To the Holders of GOODRICH PETROLEUM CORPORATION

3.25% Convertible Notes due 2026 (CUSIP No. 382410 AB4*)

5.00% Convertible Notes due 2029 (CUSIP No. 382410 AC2*)

5.00% Convertible Notes due 2032 (CUSIP No. 382410 AG3*)

8.875% Senior Notes due 2019 (CUSIP Nos. 382410 AF5* and 382410AD0*)

NOTICE IS HEREBY GIVEN, pursuant to the applicable provisions of the (i) Indenture, dated as of December 6, 2006, as amended and supplemented by the First Supplemental Indenture, dated April 1, 2011, (ii) Indenture, dated as of December 28, 2009, as amended and supplemented by the First Supplemental Indenture, dated as of December 28, 2009, the Second Supplemental Indenture, dated as of April 1, 2011 and the Third Supplemental Indenture, dated as of August 26, 2013, and (iii) Indenture, dated as of March 2, 2011 (each an “Indenture”), in each case, by and among Goodrich Petroleum Corporation, the guarantors from time to time party thereto and Wells Fargo Bank, National Association, as Trustee, that Wells Fargo Bank, National Association has resigned as trustee, registrar and paying agent and, if applicable, Conversion Agent under each Indenture.

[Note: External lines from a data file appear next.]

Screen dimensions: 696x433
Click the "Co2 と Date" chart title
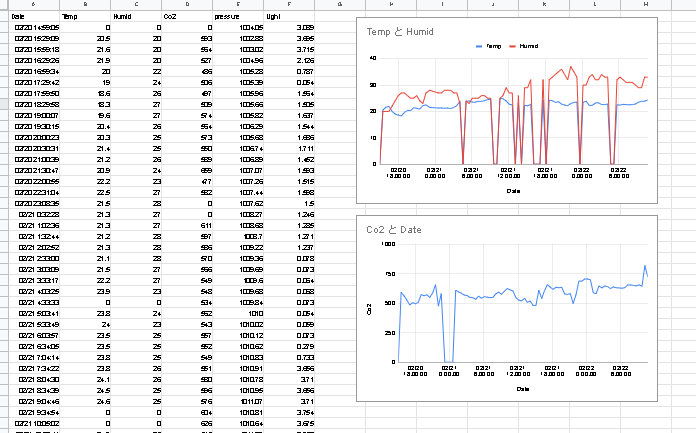(x=395, y=231)
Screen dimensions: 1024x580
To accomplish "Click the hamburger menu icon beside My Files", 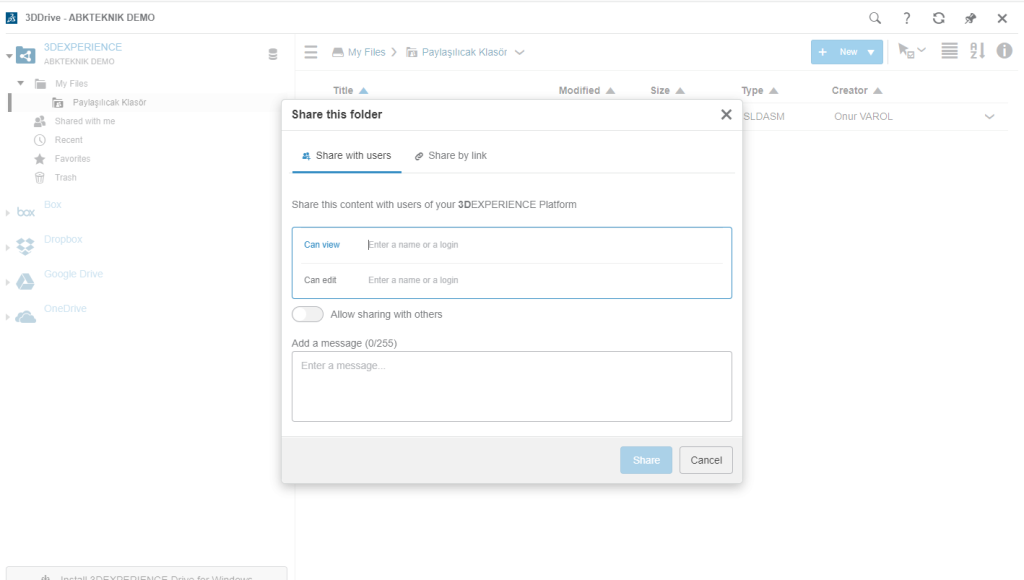I will pos(311,52).
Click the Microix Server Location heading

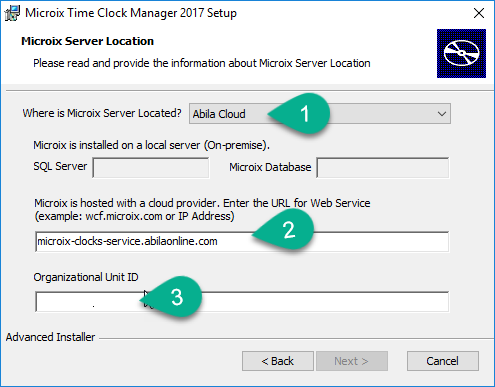tap(87, 41)
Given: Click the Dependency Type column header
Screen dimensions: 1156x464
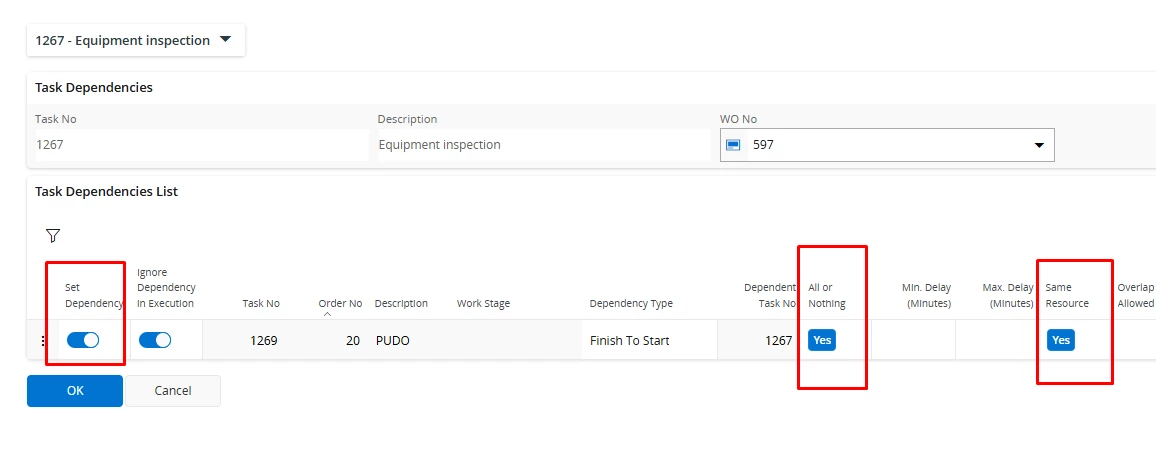Looking at the screenshot, I should point(631,303).
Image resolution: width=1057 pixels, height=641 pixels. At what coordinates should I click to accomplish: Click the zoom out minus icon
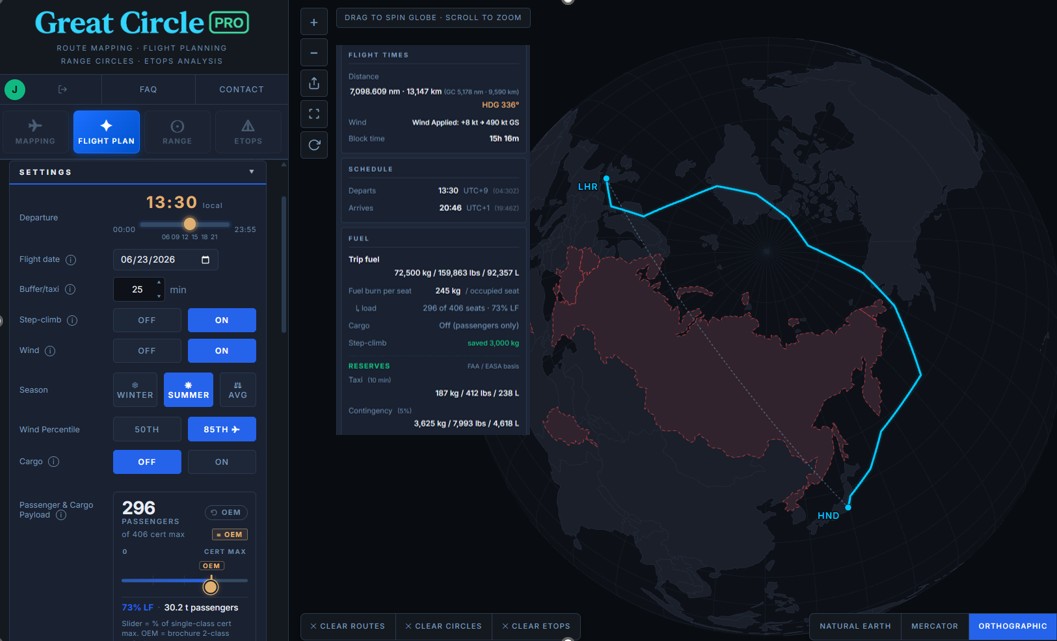313,53
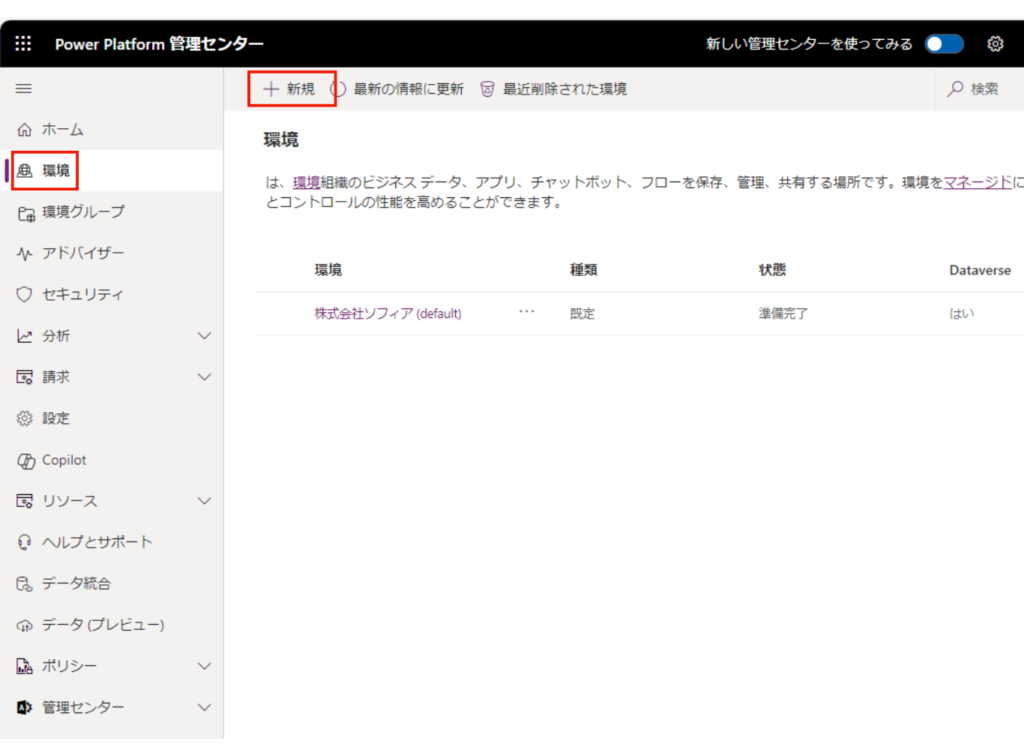The height and width of the screenshot is (750, 1024).
Task: Expand the リソース section chevron
Action: click(x=204, y=501)
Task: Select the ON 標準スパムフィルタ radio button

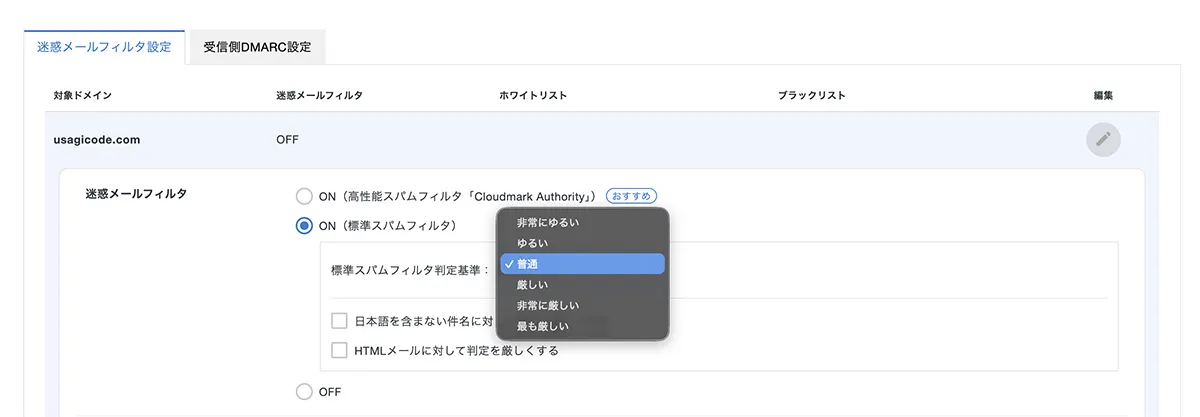Action: (x=304, y=226)
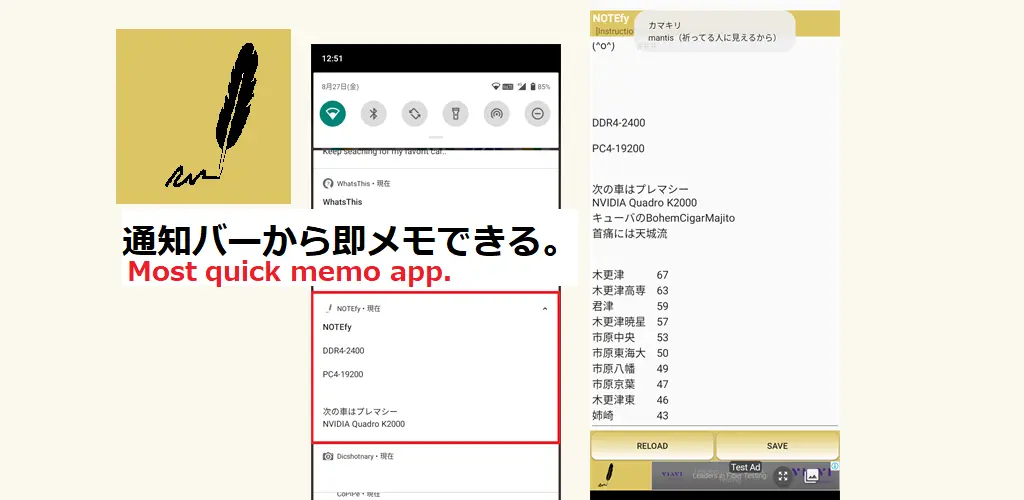Viewport: 1024px width, 500px height.
Task: Open the WhatsThis notification header
Action: pos(357,183)
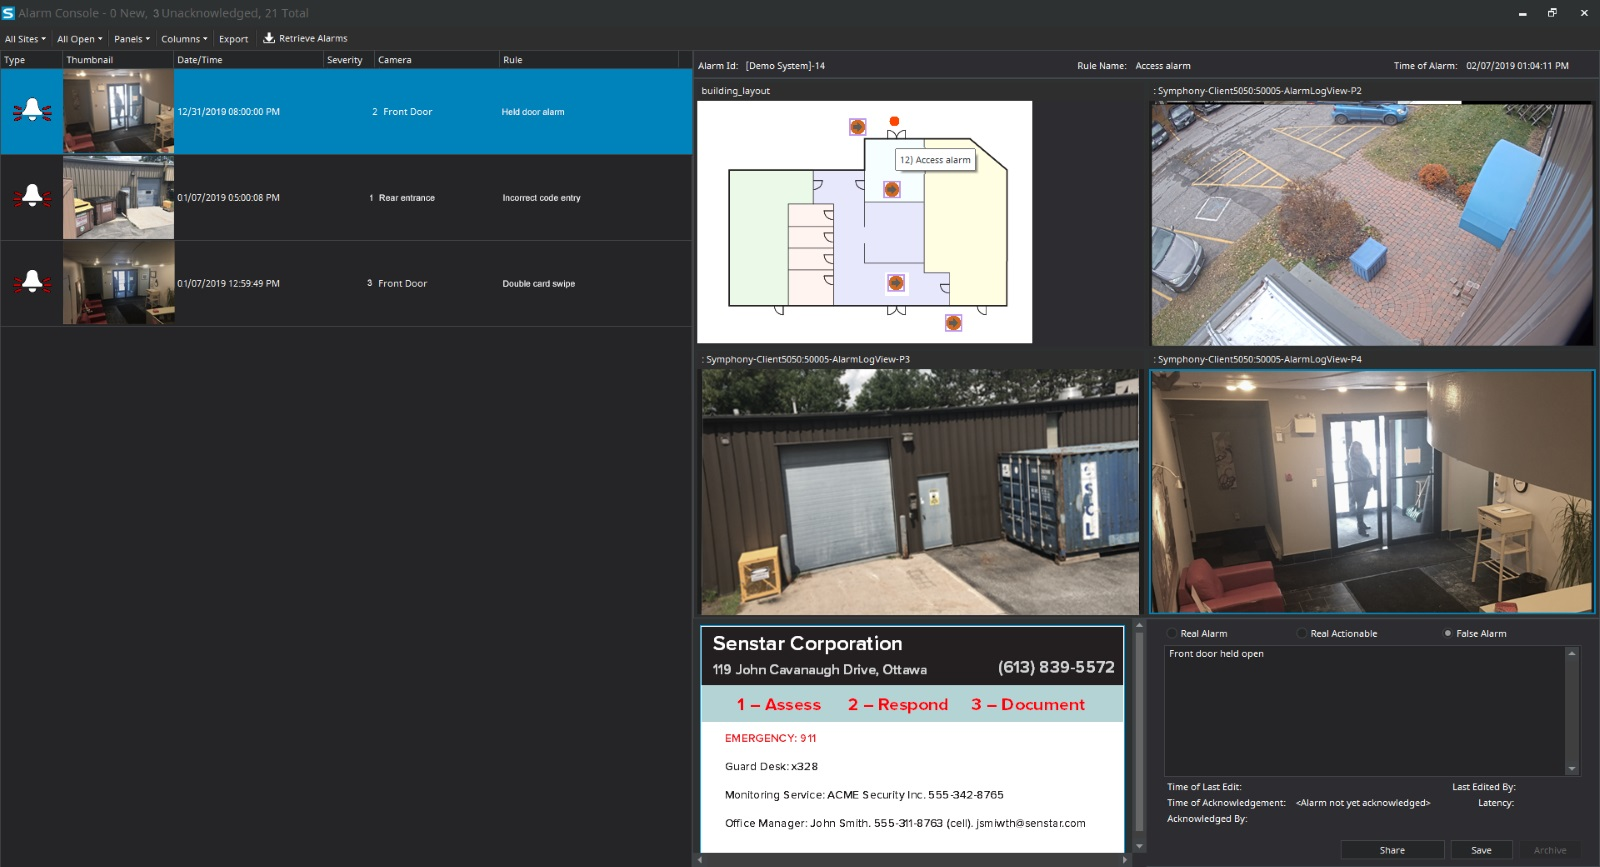
Task: Click Export in the toolbar
Action: click(233, 39)

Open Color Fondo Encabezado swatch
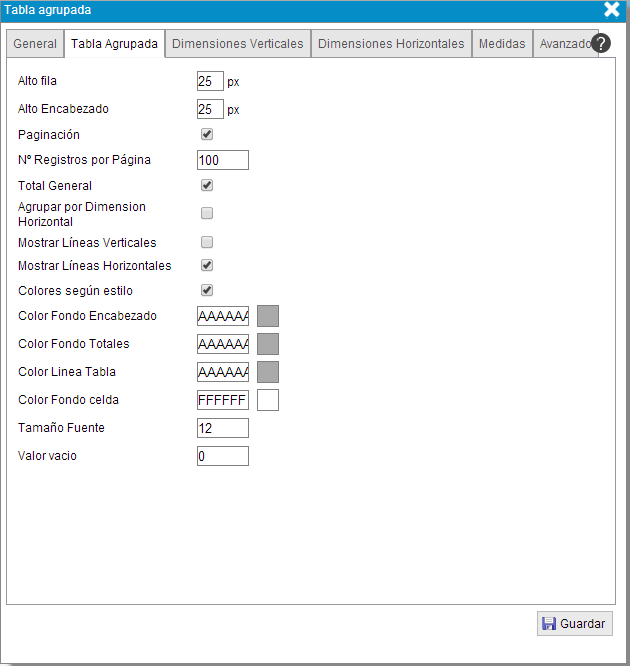click(268, 316)
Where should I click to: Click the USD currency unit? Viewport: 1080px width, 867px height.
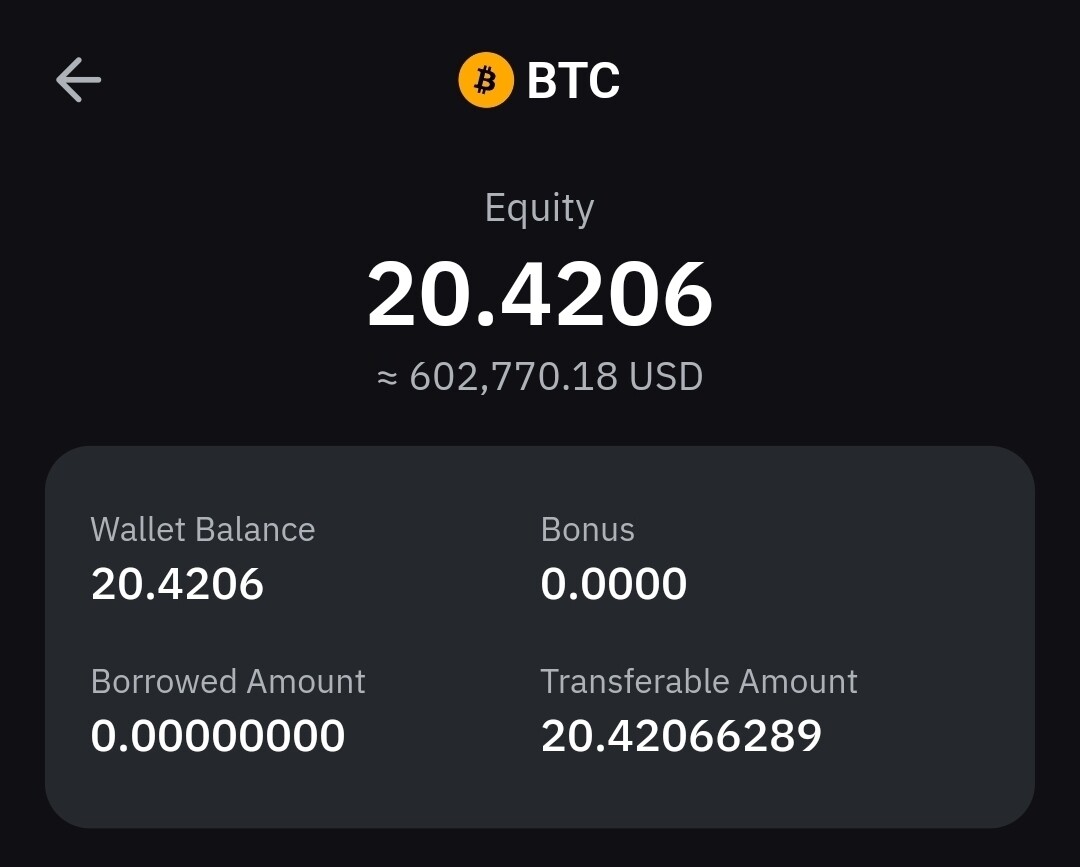666,377
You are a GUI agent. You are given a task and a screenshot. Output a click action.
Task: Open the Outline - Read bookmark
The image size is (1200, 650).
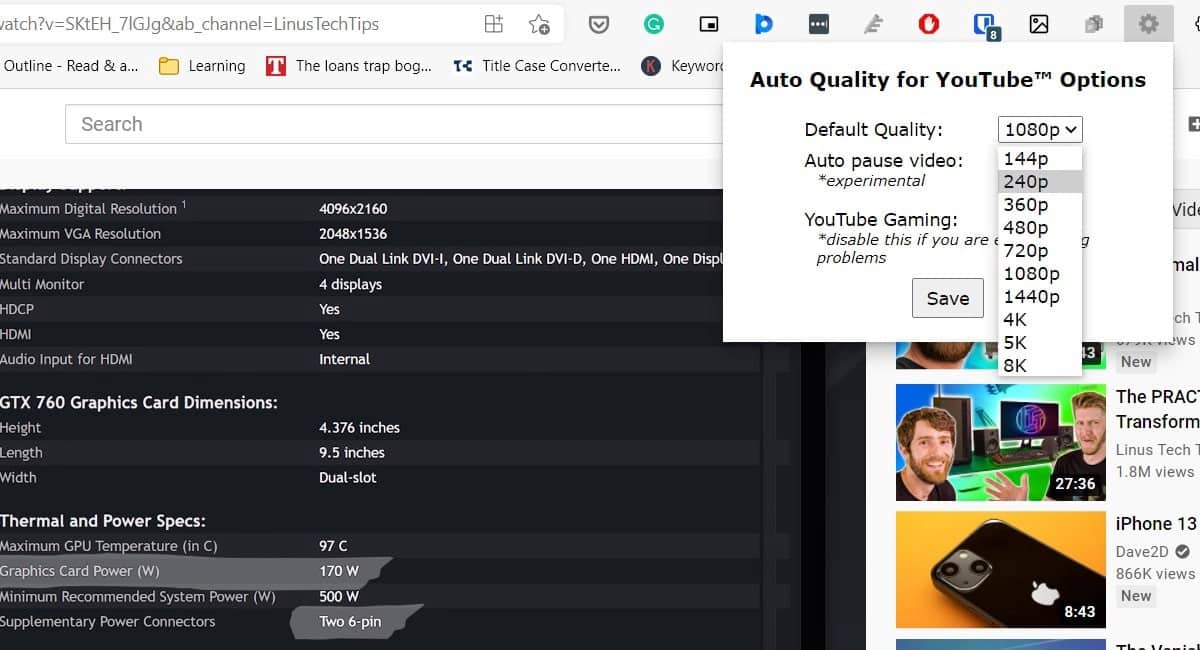pos(70,66)
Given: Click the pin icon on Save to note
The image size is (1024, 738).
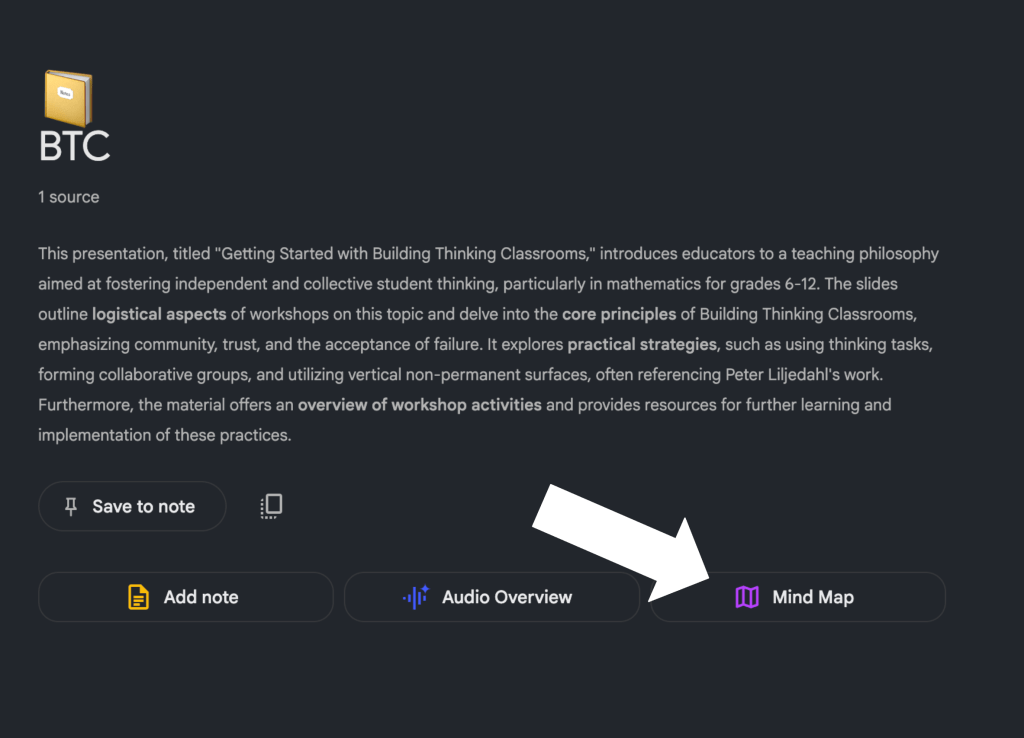Looking at the screenshot, I should click(x=71, y=507).
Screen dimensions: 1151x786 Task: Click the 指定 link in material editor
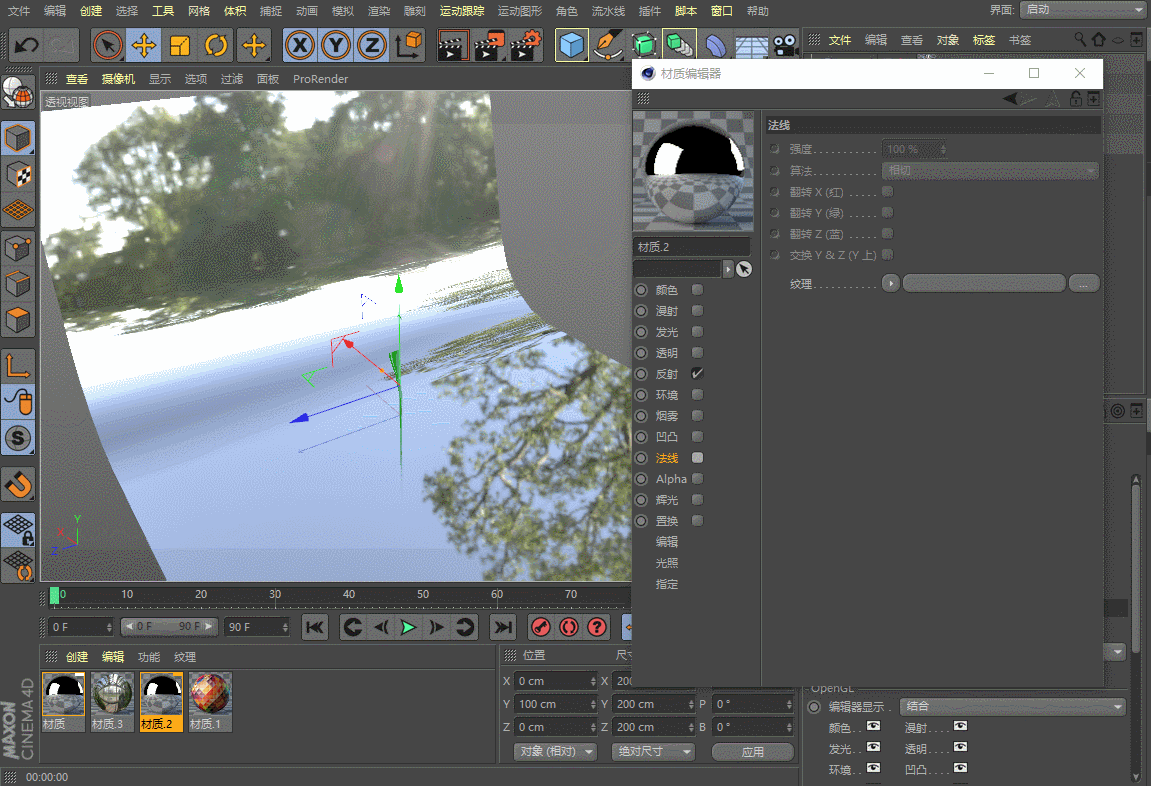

Pursuant to the provisions of each Indenture, Wilmington Trust, National Association, a national banking association duly organized and existing under the laws of the United States, has accepted appointment as trustee, registrar and paying agent and, if applicable, Conversion Agent, under the Indenture. The address of the designated corporate trust office of the successor Trustee is Wilmington Trust, National Association, Global Capital Markets, 15950 North Dallas Parkway, Suite 550, Dallas, Texas 75248, Attention: Goodrich Petroleum Notes Administrator.

Wells Fargo Bank, National Association’s resignation as trustee, registrar and paying agent and Wilmington Trust, National Association’s appointment as successor trustee, registrar and paying agent were effective as of the opening of business on March 28, 2016.

Dated: March     , 2016

GOODRICH PETROLEUM CORPORATION

BY: WILMINGTON TRUST, NATIONAL ASSOCIATION, as Trustee

 

* No representation is made as to the accuracy or correctness of CUSIP Nos.